To Bush and his supporters, the thousands of projects he ruthlessly slashed from the budget during his eight years as governor ushered in an era of fiscal restraint and transparency in Tallahassee. But critics say he whacked programs that would have helped the state’s neediest residents and used his power to bring the legislature to heel, in some cases wielding his veto pen to punish lawmakers who crossed him.  

“He relished that he could arbitrarily veto anything,” says Johnnie Byrd, a Republican who was speaker of the state House of Representatives when Bush was governor. “He just kind of lorded over things and, you know, just arbitrarily cut various things that the legislature thought were worthwhile for the citizens of Florida.”

“A lot of those member projects deal with significant services, often for at-risk populations,” says Dan Gelber, a Democrat who served in the Florida House of Representatives when Bush was governor. “And in a state like Florida, where the safety net is severely frayed to begin with, those legislative projects often fill in a very significant void.”

Florida’s line-item veto power allows the governor to strike any specific budget item before signing the annual appropriations bill into law—an authority governors have in most states. With a flick of his pen, Bush sliced hundreds of millions of dollars’ worth of projects from the budget almost every year, including money for environmental clean-up efforts, police departments, rural health care clinics, after-school programs, and medical research.
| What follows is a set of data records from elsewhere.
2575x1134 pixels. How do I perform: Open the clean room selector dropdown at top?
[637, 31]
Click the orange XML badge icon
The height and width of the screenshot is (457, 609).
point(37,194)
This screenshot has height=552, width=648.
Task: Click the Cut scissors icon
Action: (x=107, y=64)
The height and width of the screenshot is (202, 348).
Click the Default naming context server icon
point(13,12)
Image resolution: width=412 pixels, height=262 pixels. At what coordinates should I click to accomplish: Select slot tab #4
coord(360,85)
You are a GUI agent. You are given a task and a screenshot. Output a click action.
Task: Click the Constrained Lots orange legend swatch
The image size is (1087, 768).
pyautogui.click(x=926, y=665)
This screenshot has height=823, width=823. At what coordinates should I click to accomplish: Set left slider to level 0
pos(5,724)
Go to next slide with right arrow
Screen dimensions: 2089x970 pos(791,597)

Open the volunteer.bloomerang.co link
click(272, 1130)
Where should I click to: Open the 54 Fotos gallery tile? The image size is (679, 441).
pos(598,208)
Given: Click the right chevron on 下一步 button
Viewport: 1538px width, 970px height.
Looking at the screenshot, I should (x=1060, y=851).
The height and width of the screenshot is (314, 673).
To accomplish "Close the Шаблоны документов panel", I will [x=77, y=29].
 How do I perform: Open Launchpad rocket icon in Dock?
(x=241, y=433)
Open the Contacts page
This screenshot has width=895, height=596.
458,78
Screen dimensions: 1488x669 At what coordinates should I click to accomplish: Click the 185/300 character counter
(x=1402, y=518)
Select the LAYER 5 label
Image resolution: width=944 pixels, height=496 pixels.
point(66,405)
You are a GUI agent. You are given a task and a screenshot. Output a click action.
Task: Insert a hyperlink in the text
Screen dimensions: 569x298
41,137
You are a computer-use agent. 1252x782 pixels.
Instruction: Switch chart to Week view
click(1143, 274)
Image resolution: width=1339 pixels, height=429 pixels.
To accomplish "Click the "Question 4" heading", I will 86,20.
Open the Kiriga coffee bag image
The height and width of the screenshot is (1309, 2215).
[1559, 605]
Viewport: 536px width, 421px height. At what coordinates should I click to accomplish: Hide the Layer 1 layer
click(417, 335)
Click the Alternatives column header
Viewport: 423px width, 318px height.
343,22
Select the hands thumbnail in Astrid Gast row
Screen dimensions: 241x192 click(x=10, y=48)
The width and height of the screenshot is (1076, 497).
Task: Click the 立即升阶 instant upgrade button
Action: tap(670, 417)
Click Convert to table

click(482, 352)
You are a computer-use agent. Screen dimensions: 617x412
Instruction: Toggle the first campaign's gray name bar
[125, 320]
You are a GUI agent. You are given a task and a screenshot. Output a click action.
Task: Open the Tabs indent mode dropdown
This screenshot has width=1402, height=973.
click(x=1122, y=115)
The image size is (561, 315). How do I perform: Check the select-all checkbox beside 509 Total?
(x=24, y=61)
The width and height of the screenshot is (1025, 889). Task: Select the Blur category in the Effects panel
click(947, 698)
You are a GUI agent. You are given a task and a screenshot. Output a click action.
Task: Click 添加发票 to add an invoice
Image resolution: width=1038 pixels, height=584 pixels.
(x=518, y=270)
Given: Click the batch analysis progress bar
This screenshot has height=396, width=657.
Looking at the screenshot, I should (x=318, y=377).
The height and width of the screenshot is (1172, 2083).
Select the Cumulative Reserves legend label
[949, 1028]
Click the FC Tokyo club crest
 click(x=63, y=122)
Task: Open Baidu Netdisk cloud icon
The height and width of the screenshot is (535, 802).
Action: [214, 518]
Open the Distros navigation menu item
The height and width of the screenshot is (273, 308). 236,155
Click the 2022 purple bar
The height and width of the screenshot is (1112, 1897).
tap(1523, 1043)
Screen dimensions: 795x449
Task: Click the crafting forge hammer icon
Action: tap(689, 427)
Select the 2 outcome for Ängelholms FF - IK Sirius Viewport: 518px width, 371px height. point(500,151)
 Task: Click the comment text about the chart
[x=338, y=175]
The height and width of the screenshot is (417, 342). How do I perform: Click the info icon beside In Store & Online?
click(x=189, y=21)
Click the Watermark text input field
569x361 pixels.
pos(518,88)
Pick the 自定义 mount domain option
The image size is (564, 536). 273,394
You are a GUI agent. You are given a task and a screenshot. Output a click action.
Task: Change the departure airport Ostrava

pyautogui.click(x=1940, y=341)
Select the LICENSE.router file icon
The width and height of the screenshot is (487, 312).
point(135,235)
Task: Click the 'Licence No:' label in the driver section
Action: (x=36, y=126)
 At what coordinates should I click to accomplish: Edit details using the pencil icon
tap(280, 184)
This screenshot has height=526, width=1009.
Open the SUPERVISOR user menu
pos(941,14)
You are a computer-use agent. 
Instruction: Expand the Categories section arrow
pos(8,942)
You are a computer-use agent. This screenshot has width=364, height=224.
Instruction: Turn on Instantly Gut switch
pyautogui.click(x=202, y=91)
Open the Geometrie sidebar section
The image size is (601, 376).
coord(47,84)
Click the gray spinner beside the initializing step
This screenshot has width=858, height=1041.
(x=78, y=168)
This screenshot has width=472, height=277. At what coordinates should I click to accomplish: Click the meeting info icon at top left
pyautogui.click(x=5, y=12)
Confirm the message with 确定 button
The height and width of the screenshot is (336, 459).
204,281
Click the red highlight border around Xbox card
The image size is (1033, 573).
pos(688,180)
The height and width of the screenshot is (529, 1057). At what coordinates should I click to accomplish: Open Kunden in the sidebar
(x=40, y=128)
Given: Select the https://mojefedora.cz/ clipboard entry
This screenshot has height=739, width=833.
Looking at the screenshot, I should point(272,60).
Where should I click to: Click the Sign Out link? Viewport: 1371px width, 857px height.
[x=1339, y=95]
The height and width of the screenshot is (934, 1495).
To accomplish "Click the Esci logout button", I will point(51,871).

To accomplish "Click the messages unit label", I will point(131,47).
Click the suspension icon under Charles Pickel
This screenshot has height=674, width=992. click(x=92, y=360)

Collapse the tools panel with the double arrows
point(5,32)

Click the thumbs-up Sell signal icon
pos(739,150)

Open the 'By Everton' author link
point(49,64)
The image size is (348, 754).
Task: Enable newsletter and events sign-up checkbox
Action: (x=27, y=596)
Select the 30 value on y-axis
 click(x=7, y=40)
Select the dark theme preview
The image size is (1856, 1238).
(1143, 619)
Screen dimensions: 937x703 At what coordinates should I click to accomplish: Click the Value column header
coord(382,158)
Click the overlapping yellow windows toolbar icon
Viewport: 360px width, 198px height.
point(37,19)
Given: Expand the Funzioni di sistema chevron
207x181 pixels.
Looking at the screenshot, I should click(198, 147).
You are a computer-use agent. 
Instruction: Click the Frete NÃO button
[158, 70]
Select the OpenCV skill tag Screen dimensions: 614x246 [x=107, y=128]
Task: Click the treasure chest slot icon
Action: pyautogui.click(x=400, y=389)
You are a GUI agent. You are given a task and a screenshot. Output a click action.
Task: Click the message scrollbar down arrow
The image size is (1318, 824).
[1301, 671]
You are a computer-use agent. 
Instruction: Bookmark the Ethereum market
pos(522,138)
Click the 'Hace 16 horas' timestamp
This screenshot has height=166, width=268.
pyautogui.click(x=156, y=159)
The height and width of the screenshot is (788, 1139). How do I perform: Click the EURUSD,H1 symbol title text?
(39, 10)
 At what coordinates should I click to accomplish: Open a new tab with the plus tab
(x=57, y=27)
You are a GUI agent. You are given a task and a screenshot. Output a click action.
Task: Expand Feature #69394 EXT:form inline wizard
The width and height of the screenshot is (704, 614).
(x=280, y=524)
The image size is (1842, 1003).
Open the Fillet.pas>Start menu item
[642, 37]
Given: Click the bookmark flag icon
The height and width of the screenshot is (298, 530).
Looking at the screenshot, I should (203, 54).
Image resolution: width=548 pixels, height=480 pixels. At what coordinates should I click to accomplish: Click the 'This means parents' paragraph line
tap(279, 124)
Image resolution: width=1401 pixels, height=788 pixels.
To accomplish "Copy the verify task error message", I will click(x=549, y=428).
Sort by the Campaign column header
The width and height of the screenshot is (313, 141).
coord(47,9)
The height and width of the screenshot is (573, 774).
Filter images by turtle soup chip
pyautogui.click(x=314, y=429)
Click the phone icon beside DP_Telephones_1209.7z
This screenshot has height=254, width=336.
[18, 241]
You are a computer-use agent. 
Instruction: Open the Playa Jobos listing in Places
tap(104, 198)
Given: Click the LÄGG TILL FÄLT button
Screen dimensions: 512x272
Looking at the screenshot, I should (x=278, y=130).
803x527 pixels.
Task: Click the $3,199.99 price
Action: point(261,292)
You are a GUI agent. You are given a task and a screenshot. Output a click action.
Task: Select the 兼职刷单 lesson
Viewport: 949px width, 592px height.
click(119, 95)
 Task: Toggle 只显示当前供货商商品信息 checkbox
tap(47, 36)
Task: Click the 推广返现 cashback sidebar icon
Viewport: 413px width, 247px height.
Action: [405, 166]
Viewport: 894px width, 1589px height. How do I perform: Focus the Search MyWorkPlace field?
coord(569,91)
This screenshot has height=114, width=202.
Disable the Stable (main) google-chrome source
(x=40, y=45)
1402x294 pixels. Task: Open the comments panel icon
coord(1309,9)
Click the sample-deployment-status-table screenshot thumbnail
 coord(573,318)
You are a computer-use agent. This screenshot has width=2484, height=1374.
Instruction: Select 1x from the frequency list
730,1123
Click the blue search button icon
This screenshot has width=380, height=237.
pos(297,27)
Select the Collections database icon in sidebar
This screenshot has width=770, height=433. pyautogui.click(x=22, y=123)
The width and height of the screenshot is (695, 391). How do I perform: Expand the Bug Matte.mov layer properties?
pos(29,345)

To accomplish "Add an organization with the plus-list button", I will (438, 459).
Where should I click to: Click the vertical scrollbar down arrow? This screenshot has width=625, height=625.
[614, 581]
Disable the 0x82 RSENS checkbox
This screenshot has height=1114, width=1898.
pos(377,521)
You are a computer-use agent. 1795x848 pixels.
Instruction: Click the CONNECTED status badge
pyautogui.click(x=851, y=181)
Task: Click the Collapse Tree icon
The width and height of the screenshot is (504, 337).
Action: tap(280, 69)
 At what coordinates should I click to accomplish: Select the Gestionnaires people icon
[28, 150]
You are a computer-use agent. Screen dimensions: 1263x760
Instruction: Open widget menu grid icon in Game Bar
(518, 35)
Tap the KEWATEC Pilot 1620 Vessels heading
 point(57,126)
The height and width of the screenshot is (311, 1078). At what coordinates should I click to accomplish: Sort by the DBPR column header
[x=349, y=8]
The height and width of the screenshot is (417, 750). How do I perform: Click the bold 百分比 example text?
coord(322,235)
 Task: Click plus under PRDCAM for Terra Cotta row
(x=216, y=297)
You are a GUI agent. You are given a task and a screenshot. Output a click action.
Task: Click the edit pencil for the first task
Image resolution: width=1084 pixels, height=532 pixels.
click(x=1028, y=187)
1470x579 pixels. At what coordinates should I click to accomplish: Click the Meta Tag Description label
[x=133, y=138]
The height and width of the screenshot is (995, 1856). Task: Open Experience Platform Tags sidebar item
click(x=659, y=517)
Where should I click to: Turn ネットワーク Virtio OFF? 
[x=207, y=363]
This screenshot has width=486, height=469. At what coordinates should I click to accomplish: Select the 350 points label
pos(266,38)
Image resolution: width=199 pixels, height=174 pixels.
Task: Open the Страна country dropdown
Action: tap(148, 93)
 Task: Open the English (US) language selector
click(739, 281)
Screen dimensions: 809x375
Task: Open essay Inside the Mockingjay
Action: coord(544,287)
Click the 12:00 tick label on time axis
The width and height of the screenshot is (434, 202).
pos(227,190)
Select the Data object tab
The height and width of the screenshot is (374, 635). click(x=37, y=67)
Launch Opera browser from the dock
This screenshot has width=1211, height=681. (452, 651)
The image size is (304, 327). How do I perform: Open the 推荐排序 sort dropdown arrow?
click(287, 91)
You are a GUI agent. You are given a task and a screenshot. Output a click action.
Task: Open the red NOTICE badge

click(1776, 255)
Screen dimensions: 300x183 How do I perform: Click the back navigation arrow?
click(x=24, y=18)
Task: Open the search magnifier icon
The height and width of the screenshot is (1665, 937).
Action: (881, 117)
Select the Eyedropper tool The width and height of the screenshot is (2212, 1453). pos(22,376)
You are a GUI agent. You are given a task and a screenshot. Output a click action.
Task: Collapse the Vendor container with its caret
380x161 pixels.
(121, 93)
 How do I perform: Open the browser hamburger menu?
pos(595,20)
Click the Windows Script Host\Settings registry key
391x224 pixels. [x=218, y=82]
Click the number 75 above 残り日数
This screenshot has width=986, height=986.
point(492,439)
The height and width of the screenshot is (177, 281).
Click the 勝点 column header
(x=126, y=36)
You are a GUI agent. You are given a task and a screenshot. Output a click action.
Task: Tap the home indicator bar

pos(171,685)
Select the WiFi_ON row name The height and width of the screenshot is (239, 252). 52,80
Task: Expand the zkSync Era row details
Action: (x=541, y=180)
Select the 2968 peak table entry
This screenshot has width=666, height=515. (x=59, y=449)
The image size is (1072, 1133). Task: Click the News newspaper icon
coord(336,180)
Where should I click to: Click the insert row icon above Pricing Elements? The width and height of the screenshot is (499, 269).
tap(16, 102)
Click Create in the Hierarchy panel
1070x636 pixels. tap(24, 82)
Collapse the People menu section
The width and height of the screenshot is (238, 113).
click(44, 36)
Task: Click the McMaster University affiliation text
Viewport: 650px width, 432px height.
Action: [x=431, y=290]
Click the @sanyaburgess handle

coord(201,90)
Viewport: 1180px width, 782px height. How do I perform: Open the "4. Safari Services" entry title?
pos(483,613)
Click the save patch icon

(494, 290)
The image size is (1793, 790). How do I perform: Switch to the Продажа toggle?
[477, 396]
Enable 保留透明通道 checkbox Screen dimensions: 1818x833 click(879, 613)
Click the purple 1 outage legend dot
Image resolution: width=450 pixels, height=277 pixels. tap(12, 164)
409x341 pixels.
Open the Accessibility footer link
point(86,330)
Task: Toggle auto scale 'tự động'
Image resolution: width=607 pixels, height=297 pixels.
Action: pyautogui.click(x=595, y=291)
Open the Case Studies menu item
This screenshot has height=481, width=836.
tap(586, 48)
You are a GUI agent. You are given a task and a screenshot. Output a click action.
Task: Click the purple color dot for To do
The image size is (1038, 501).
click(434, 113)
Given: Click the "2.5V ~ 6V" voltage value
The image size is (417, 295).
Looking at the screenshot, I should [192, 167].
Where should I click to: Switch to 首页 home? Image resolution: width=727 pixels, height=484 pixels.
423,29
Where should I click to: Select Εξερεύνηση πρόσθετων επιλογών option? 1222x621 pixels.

Perhaps his best-known veto came in 2004, when he axed $2 million for the Braman Breast Cancer Center at the University of Miami, the research program founded by the billionaire Miami car dealer Norman Braman, who, not coincidentally, is now a major backer of Republican Sen. Marco Rubio’s presidential bid.

If elected president, Bush has promised to “revive Veto Corleone” in Washington. The Supreme Court has ruled that the president lacks line-item veto authority, but Bush backs a plan that would give the president partial line-item veto power and allow Congress to take an up-or-down vote on those vetoes.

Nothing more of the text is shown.